*AIM OF THE EXERCISE*
For this exercise, copy exactly every line from the one holding "Instruction: Click the" through the end of the data, both included. Omit pictures.

[[ TASK MATERIAL, beginning ]]

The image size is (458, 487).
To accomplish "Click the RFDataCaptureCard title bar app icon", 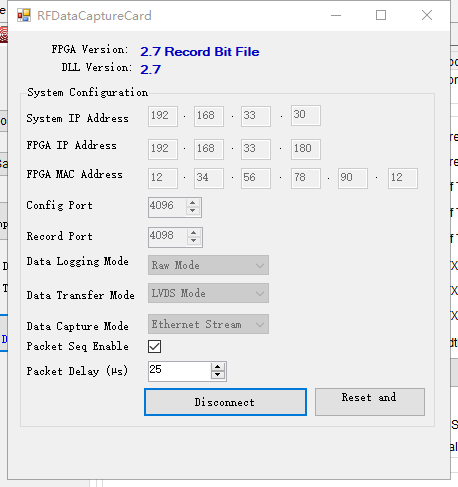I will point(24,15).
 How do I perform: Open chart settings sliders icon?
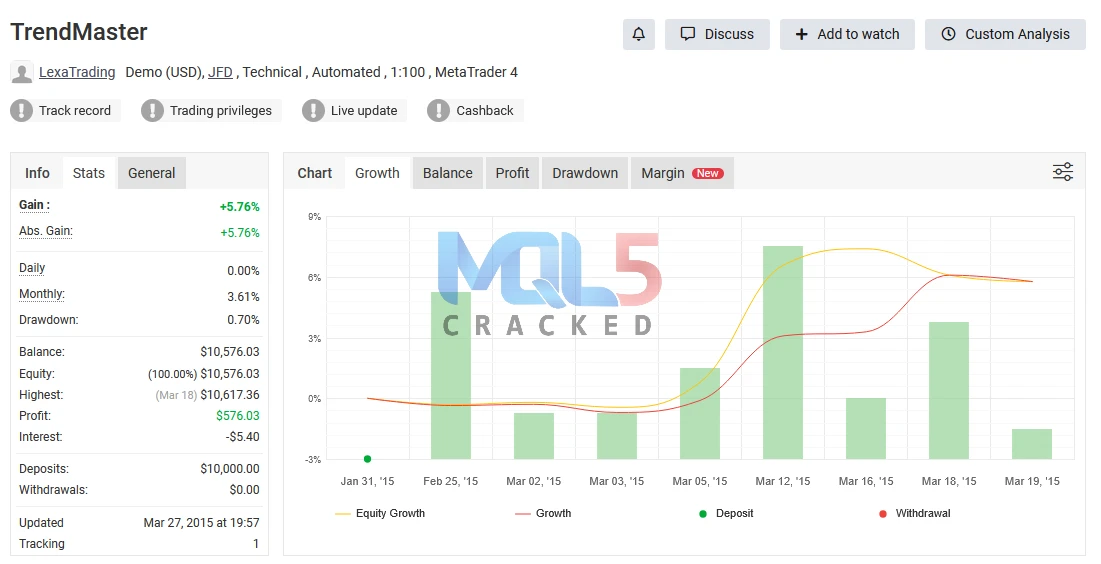[1062, 172]
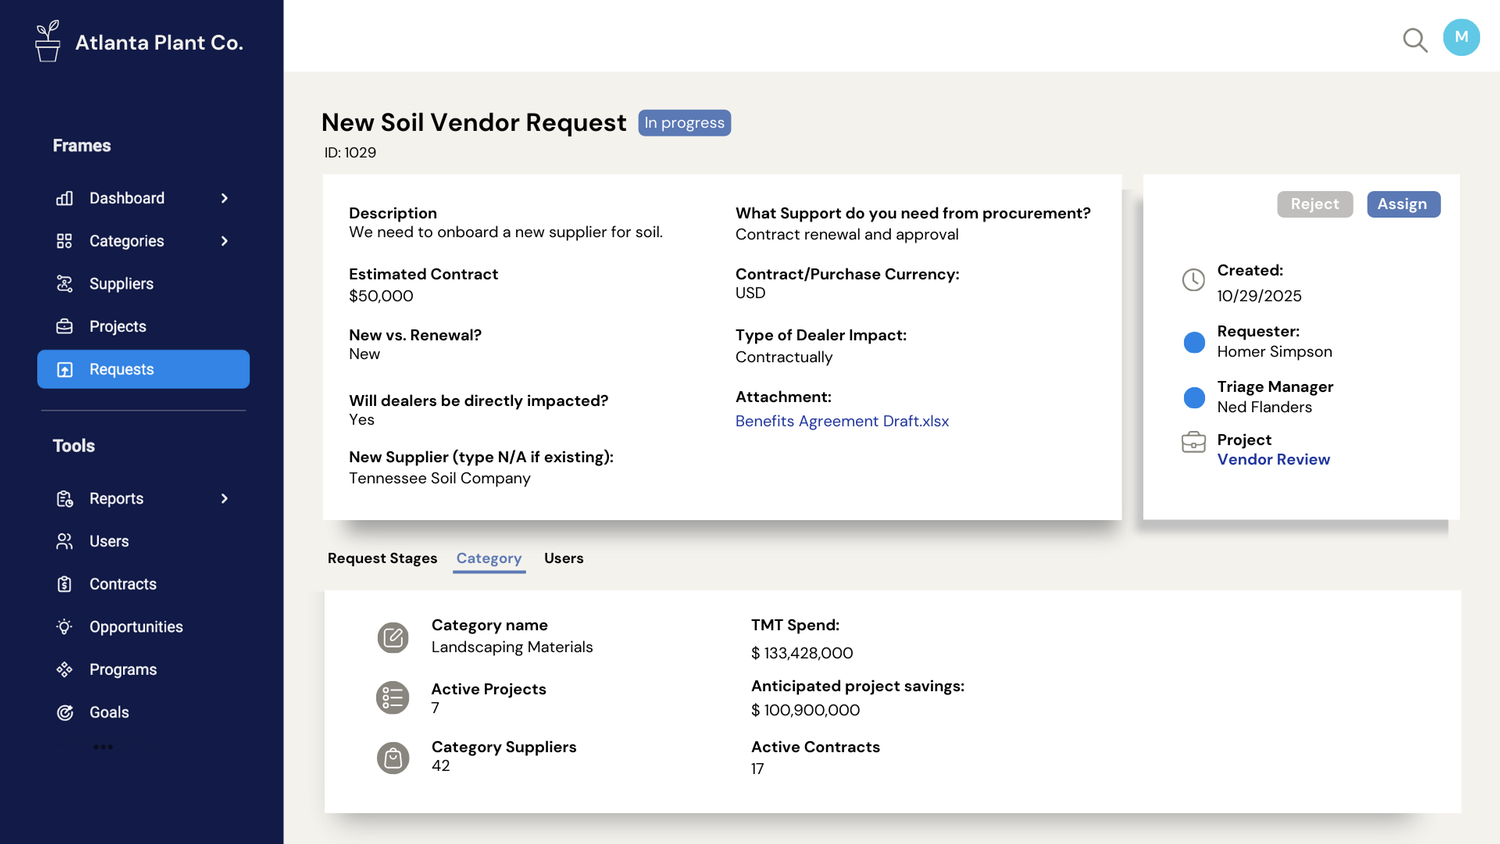Click the search magnifier icon
1500x844 pixels.
tap(1415, 40)
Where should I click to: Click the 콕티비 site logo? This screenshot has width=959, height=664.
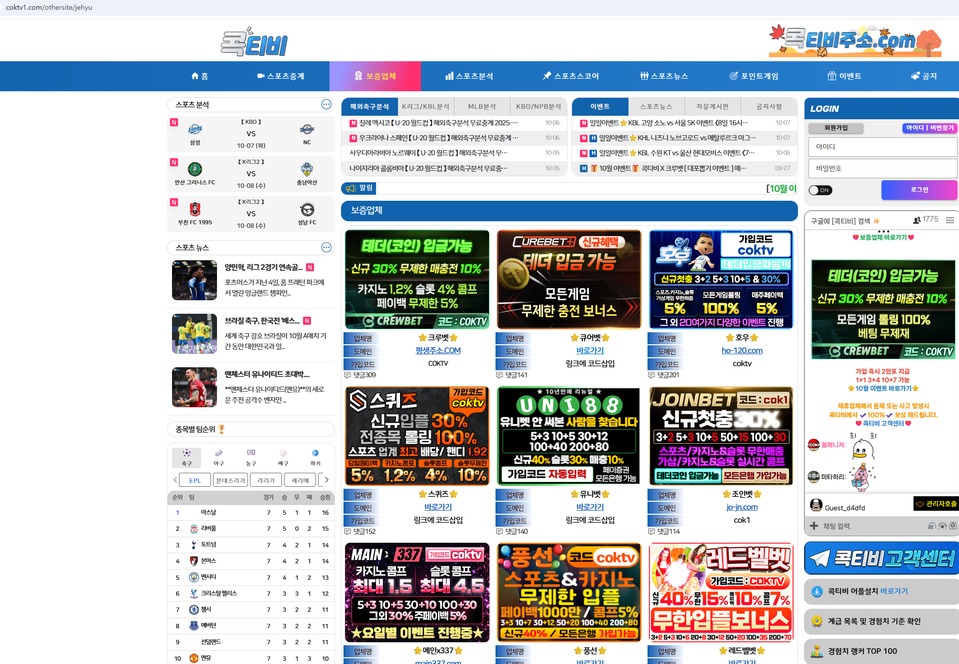[254, 44]
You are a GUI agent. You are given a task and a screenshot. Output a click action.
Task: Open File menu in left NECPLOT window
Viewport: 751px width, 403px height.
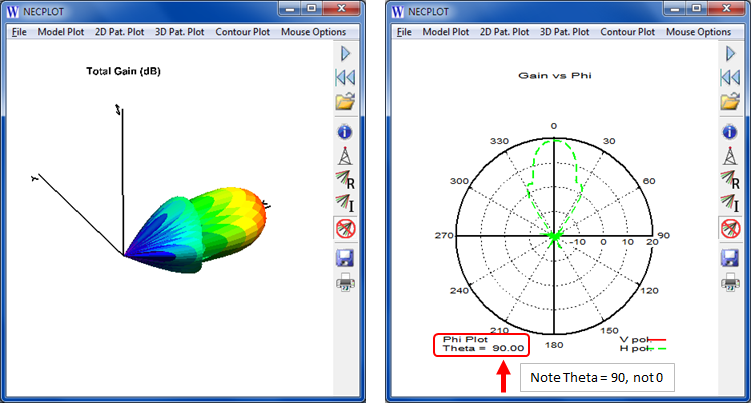tap(20, 32)
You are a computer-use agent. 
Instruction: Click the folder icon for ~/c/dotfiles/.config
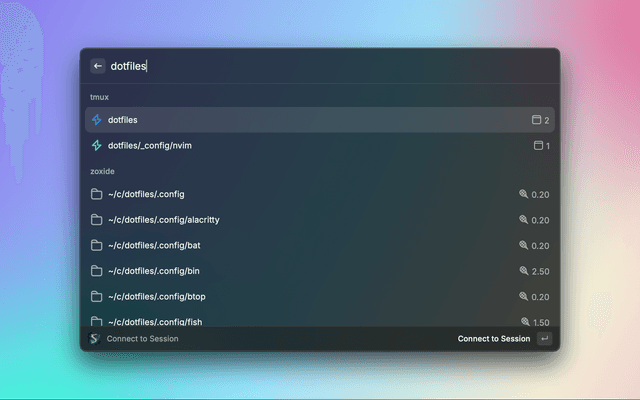(97, 194)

[[ TASK MATERIAL, end ]]

*RESULT OF THIS EXERCISE*
Instruction: Click the folder icon for ~/c/dotfiles/.config
(97, 194)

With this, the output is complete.